By and large everyone adheres to these rules apart from one neighbour in our block who doesn’t think they apply to him. He’s renovated a kitchen and a bathroom working only week-ends with a mate. His excuse is that’s the only time he has available. Seems reasonable, but he works for himself from home. What he means is his mate is only available at the weekend and, in order to complete the job, they need to work all weekend – no warnings and certainly no apologies.

However, it appears he was celebrating his 45th birthday this week-end with a party – my invite must’ve gotten lost in the post – and he’s put up a note in the lift apologising in advance for the noise.  Either it’s going to be really noisy, or he’s mellowing in his old age. A quick chat with the neighbours, who all find it equally amusing, revealed none of us have been invited so I needn’t feel slighted.

PS Didn’t hear any noise from the party. Must’ve been a tame affair!

Tag: Lockdown

I was most kindly tagged back in August by Mercy Oluokun, a writer and biologist from Nigeria who is driven by God’s love to share the light of His word to everyone she comes in contact with. Herry Chic Counsels is the name of her blog, please go and check it out.

While most of us are no longer in lockdown, it seemed appropriate to respond to the tag now as the loosening of rules in the summer are being tightened once again to prevent a second wave of the pandemic overwhelming hospitals and their services.


I’m throwing this open to everyone. Let us know what’s happening in your part of the world and how it’s affecting you.

Tag Rules

  • Thank the person who nominated you.
  • Answer the blogger’s questions.
  • Nominate other bloggers.

Mercy’s Questions

1.Overall, how are you handling the quarantine?

Pretty well! We’ve always worked from home and have taken the opportunity to revisit the area where we live (south of France) and fall in love with it all over again. We’ve only socialised with a restricted circle of friends and have tried as much as possible to support our favourite local shops and restaurants.

2. Have you violated any of the restrictions? If yes, what rule(s) did you break?

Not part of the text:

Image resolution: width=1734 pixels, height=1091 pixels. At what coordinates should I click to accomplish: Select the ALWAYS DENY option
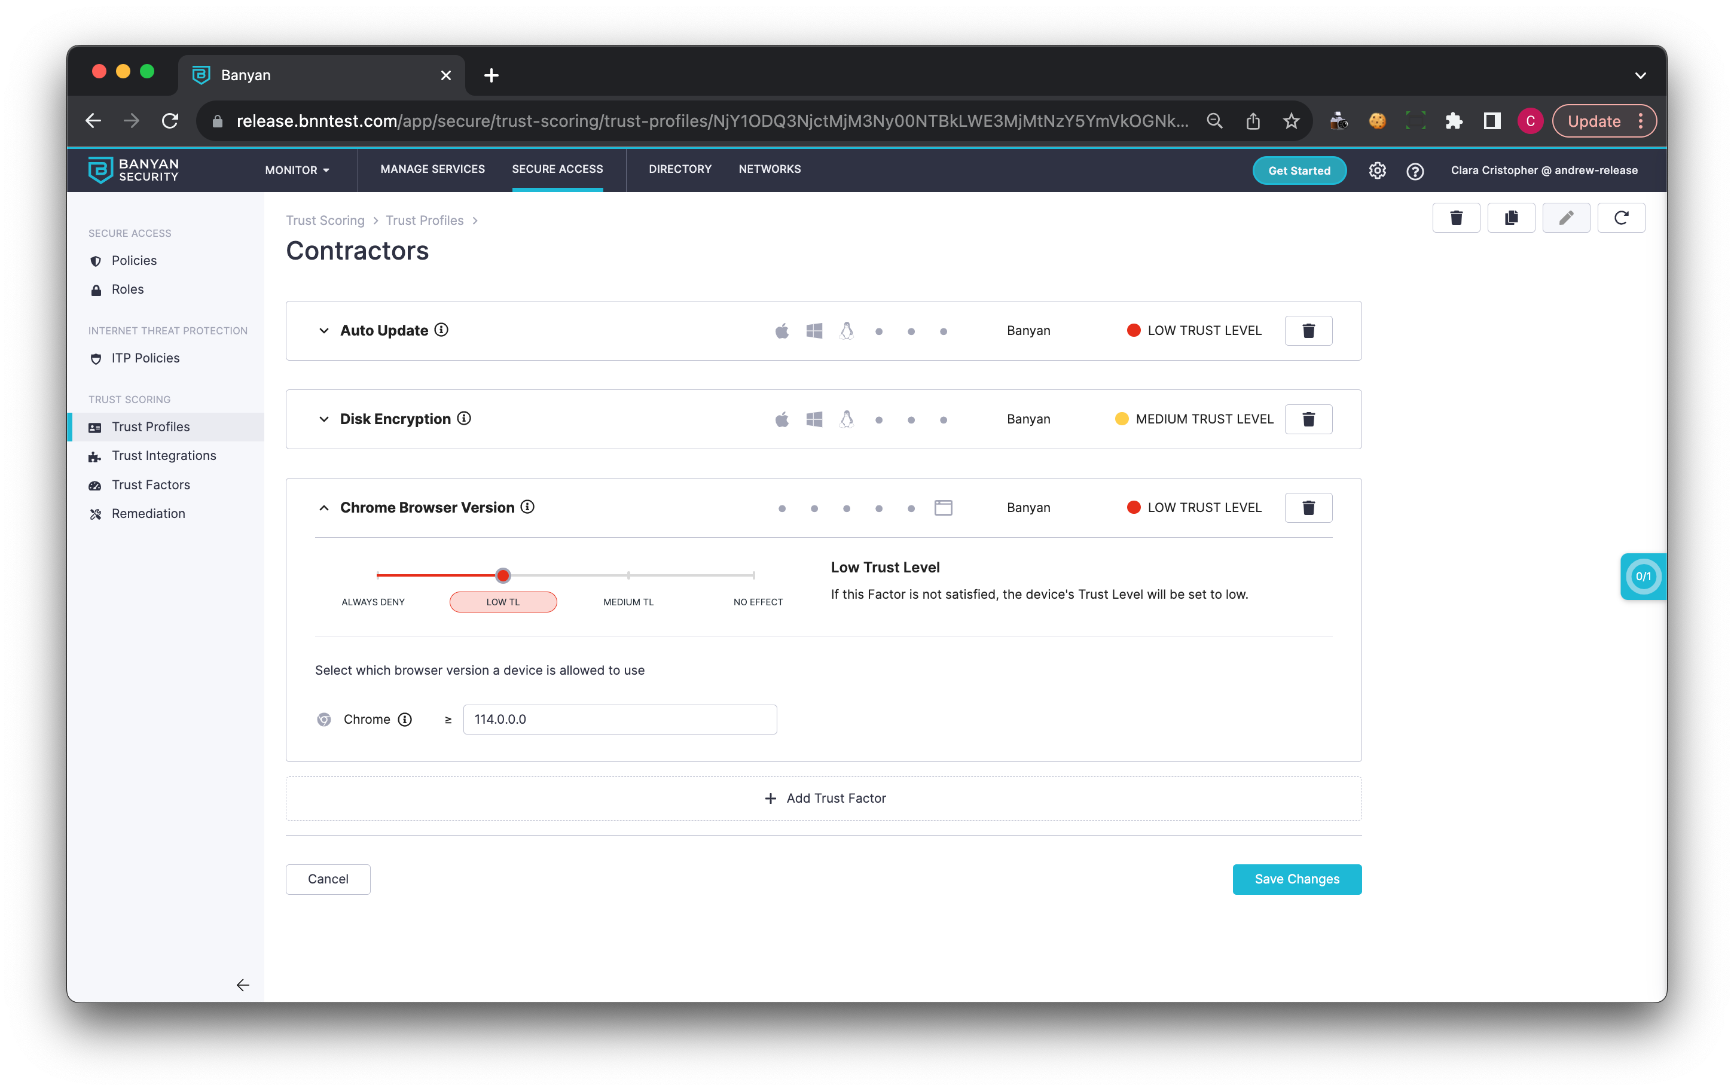[x=373, y=602]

No, I haven’t broken any. Why would you?

3. What viral recipes have you tried during the lockdown?

None though I have tried plenty of new recipes many of which are on the blog.

4. What activities have you missed the most during quarantine?

I’ve missed going to watch sport live.

5. Do you wear a mask when you leave the house?

Always, that’s the rules.

6. Are you an essential worker? If yes, what is your job title?

No, but if you asked my beloved husband his answer might be very different!

7. How do you exercise during the lockdown?

During lockdown earlier in the year we walked around the Domaine and rode our home trainers on the terrace. Since lockdown’s been lifted, we’ve ridden our bikes around the area and both worked out at home plus my beloved has been swimming in the Domaine’s 50 metre outdoor pool.

8. Have you subscribed to any new subscription services since the lockdown started?

No, we’ve not even been tempted, though we’ve made more use of our existing ones such as Apple Music.

9. What did/does your daily schedule look like before the pandemic started?

To be honest not a lot has really changed. Get up, do some yoga, go for a ride, shower, eat breakfast, start work, cook lunch, return to my office and continue working, cook dinner…………

10. Do you think that the pandemic is getting better or worse?

It’s hard to tell because of the (mis)information overload.  It appears to be better in certain parts of the world and worse in others but I’m not sure if we’re comparing like with like.